- Problem details:
Extract all lines from the data beneath that include the word "settings".

Top of Data

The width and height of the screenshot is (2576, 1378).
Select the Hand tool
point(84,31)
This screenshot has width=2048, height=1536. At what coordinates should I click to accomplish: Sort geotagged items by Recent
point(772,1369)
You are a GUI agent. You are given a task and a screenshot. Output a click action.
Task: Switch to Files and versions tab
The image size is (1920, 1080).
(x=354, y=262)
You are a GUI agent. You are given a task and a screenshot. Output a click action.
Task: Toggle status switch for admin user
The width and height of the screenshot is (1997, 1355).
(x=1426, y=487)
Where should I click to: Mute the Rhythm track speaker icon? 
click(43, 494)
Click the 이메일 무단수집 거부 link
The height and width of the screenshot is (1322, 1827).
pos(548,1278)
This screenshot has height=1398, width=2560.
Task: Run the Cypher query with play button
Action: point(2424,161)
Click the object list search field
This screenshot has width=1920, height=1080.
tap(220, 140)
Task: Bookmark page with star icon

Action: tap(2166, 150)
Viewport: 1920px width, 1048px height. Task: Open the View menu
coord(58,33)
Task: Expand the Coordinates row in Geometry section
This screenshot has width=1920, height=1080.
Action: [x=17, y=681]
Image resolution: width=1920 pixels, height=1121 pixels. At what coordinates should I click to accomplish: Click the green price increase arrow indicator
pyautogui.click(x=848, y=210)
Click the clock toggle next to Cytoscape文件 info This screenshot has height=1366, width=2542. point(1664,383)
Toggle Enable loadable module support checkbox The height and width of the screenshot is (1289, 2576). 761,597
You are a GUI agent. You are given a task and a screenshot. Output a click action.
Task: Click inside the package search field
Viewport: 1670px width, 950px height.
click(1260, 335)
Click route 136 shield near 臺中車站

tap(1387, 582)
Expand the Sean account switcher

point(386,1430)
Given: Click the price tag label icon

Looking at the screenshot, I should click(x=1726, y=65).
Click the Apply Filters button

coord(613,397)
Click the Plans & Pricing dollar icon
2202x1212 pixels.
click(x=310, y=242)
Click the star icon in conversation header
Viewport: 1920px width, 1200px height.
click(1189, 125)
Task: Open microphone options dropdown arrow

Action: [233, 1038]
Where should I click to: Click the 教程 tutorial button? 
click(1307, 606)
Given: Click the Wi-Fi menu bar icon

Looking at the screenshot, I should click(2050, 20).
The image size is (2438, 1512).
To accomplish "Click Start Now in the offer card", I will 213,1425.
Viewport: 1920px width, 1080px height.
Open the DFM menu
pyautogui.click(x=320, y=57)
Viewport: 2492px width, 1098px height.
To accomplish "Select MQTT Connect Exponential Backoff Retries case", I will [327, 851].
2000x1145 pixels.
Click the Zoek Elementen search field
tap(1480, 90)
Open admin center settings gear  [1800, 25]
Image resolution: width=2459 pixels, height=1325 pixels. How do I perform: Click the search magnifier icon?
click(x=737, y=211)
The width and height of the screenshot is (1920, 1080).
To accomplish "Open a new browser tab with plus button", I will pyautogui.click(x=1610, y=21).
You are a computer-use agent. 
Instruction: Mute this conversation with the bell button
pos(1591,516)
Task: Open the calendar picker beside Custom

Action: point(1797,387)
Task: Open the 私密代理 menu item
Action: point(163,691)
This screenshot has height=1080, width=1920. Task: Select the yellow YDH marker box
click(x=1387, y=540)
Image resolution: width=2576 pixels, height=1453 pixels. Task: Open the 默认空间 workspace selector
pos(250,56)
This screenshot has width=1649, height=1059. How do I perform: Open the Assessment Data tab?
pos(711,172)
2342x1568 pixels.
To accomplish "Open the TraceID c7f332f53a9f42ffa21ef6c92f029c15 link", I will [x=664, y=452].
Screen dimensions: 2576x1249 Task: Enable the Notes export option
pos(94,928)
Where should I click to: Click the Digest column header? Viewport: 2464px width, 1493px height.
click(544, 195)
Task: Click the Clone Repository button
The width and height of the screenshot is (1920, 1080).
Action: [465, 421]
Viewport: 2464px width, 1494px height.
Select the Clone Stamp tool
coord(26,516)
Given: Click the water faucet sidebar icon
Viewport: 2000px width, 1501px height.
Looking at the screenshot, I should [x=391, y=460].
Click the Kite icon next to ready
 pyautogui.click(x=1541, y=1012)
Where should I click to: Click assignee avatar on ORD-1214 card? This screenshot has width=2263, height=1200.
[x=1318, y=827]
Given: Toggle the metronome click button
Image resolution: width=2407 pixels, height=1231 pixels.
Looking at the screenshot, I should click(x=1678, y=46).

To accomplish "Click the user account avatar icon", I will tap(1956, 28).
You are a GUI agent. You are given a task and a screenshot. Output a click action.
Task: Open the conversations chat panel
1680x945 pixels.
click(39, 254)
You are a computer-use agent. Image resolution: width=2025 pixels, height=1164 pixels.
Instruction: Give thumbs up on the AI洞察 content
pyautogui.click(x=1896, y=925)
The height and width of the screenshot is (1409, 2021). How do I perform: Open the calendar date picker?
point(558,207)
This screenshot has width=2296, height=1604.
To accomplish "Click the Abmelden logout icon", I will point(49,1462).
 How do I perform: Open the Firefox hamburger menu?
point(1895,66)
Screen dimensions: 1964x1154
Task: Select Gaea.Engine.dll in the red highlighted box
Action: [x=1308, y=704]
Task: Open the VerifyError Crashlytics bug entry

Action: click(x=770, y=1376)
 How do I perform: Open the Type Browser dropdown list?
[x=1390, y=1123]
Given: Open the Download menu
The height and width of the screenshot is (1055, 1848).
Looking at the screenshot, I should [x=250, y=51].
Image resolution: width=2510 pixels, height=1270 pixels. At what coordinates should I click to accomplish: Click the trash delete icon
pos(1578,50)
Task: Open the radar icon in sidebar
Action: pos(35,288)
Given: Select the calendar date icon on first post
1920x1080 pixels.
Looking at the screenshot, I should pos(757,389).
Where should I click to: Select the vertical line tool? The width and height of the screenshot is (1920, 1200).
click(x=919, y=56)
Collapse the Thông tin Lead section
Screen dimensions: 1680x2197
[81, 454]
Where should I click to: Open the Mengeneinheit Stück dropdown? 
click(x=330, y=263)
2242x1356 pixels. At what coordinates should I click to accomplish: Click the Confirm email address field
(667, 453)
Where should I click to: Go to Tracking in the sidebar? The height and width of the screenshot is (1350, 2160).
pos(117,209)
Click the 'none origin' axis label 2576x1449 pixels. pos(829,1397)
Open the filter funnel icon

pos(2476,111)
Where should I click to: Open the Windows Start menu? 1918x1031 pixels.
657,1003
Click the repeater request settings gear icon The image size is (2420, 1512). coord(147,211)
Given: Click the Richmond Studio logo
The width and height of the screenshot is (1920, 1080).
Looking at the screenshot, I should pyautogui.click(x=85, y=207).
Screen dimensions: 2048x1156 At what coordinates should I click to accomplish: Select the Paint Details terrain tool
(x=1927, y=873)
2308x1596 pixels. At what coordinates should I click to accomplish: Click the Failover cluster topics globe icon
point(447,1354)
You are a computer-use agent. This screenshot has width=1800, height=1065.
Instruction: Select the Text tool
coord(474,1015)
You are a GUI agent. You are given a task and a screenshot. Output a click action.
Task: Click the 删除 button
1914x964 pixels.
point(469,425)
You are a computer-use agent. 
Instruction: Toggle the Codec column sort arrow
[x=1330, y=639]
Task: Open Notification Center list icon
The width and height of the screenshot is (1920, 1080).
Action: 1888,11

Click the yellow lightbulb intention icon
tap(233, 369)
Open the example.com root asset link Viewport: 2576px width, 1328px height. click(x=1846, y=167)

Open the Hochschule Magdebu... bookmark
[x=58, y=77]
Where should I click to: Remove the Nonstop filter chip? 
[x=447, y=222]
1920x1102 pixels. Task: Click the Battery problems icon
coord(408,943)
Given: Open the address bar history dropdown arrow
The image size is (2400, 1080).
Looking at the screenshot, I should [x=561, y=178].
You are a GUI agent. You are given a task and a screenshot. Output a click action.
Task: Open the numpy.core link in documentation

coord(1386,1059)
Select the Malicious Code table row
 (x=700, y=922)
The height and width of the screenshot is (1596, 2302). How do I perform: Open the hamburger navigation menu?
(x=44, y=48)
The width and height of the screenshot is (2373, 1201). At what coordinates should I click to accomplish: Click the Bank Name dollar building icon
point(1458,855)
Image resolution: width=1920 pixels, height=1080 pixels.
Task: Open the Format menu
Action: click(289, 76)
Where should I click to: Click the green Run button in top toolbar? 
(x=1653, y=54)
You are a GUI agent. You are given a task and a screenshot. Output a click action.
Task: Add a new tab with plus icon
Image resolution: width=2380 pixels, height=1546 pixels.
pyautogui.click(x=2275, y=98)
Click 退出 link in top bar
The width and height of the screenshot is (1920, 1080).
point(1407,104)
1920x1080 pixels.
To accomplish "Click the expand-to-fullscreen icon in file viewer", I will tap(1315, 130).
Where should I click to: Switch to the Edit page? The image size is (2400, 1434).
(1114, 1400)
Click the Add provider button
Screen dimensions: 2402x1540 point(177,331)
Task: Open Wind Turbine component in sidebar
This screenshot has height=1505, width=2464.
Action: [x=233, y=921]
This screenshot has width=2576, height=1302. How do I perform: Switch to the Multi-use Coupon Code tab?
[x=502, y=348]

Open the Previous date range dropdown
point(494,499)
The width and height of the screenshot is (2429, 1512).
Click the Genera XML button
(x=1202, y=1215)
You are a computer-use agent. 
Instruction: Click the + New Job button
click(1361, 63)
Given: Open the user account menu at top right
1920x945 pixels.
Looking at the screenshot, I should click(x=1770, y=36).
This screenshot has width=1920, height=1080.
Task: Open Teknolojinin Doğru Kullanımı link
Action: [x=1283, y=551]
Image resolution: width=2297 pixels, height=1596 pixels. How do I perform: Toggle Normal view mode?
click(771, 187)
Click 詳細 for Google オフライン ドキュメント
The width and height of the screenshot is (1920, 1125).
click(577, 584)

Bottom of Data

- Exercise response:
Open admin center settings gear  [1800, 25]
Click the repeater request settings gear icon The image size is (2420, 1512). coord(147,211)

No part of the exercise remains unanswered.